**EXERCISE:**
Reproduce, word for word, the part of the index corruption draft below that starts at the words "Draft: Procedure for" and stops after the words "is not exhaustive.".

## Start PASSAGE TO READ

Draft: Procedure for fixing index corruption caused by glibc collation change

Warnings and issues

Use of the procedures in this issue requires knowledge of the GitLab database schema, how GitLab stores its data, relationships between tables, and is not exhaustive.
This issue is written for GitLab Support, as guidance for how to resolve this issue.
Customers with subscriptions must not follow this process independently, since direct modification of the GitLab database and data is out of scope for support.
To do: pm_packages and its related tables are too large for the FK update queries to complete on a reasonable timeframe. It looks like PostgreSQL picks a table scan query plan. A batching strategy needs to be devised.
To do: handle duplicates on deployment_merge_requests - environments procedure
- deployment_merge_requests has a composite primary key, not an id column, so the create temp table duplicates_two operation fails, preventing the work from completing

Summary

If you are up to speed with this problem and just want the key steps

Reindex the database ('Code for reindex table by table')
Analyse the output and identify which unique indexes failed
Fix the affected tables. ('Table specific procedures')

## End PASSAGE TO READ
## Start MATERIAL PROVIDED

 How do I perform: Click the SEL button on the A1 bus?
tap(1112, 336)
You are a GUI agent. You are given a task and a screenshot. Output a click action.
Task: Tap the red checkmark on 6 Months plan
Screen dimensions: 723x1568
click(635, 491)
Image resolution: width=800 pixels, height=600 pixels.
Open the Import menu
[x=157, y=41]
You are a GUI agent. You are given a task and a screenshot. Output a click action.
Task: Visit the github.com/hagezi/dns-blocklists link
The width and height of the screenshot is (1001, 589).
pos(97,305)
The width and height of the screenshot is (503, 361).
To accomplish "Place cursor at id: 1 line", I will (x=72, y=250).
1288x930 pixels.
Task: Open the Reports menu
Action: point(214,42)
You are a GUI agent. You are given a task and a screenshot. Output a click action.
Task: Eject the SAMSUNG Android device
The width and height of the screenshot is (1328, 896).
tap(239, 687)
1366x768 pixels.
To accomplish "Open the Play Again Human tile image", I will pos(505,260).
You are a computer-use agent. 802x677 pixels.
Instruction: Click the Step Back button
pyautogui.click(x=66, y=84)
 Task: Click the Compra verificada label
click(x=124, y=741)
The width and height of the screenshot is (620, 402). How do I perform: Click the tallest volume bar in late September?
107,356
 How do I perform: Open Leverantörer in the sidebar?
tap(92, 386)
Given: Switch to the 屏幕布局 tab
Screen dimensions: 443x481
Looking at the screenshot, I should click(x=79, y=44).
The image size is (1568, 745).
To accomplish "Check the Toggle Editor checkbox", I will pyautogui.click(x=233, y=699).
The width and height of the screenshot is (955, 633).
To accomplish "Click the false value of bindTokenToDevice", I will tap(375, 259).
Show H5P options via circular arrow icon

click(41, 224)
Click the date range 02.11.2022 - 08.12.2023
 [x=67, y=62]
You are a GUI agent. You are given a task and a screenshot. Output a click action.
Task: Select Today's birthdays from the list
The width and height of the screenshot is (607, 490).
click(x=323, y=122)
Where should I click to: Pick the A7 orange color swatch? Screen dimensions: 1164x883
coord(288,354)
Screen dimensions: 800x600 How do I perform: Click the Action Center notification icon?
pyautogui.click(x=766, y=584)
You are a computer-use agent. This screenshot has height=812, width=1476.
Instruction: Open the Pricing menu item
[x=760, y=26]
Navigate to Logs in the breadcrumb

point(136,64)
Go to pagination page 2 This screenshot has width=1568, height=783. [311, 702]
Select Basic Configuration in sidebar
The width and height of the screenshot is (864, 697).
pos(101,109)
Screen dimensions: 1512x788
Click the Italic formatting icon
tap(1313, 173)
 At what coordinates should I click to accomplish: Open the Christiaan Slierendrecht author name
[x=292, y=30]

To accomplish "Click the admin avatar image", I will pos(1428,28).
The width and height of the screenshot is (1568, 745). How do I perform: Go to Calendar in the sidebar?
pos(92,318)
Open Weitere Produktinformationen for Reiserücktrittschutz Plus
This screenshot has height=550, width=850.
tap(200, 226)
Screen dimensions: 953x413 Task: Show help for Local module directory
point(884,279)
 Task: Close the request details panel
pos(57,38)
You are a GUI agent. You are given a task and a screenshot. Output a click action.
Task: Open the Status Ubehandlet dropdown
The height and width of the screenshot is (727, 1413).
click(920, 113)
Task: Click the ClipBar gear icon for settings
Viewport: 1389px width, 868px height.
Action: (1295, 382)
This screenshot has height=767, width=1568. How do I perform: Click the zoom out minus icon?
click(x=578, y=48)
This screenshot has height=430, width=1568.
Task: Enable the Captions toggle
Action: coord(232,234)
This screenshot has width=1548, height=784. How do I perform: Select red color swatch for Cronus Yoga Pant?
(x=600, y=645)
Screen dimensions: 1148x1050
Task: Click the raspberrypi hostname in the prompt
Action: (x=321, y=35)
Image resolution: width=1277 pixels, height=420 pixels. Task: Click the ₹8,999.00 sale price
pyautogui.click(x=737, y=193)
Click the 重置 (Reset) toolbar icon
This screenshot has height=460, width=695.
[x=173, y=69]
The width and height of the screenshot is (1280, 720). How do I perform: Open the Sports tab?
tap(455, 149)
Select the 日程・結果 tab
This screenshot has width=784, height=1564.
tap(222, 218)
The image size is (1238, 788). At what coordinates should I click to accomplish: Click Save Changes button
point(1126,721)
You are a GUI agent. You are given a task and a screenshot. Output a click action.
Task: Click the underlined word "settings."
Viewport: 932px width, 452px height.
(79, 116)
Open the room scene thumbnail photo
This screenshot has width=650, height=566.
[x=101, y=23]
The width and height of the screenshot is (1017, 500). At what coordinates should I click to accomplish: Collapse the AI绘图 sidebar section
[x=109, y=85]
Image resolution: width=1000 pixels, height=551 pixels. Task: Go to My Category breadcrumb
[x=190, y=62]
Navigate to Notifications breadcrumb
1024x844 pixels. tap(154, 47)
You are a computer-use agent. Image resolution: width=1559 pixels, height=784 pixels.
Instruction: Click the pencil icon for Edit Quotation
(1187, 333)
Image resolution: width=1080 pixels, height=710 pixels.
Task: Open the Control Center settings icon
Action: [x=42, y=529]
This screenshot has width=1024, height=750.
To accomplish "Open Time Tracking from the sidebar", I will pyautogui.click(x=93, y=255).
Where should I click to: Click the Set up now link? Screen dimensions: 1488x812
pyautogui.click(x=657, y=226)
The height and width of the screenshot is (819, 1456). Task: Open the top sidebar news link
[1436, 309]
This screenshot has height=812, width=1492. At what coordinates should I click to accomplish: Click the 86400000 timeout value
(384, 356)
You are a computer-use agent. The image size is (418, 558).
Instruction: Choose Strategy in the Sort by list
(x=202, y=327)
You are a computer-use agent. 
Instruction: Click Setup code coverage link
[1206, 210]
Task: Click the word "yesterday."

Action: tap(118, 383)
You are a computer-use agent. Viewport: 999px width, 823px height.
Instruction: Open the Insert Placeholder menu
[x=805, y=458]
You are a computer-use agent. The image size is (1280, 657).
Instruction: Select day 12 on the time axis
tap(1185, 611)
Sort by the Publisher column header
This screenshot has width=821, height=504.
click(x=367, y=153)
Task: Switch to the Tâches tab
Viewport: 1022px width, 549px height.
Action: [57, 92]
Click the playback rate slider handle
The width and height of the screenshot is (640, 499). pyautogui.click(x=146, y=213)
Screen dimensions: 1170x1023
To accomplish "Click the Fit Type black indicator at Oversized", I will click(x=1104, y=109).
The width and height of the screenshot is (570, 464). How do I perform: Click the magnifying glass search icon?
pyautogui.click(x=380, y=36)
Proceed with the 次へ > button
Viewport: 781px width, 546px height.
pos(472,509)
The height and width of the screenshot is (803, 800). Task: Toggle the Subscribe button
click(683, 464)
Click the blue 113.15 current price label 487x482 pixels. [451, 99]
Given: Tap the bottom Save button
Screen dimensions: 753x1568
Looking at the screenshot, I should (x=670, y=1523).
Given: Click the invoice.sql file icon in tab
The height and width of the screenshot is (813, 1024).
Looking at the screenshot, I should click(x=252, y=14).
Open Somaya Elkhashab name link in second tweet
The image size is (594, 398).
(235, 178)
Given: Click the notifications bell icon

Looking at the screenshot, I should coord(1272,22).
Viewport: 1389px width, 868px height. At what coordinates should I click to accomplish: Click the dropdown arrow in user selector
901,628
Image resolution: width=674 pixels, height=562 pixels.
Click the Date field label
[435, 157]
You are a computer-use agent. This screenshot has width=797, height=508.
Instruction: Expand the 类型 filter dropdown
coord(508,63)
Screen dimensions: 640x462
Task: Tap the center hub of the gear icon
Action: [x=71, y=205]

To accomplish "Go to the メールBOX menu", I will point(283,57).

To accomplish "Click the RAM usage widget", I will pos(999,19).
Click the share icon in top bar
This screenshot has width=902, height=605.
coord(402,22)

## End MATERIAL PROVIDED

**REPLY:**
Draft: Procedure for fixing index corruption caused by glibc collation change

Warnings and issues

Use of the procedures in this issue requires knowledge of the GitLab database schema, how GitLab stores its data, relationships between tables, and is not exhaustive.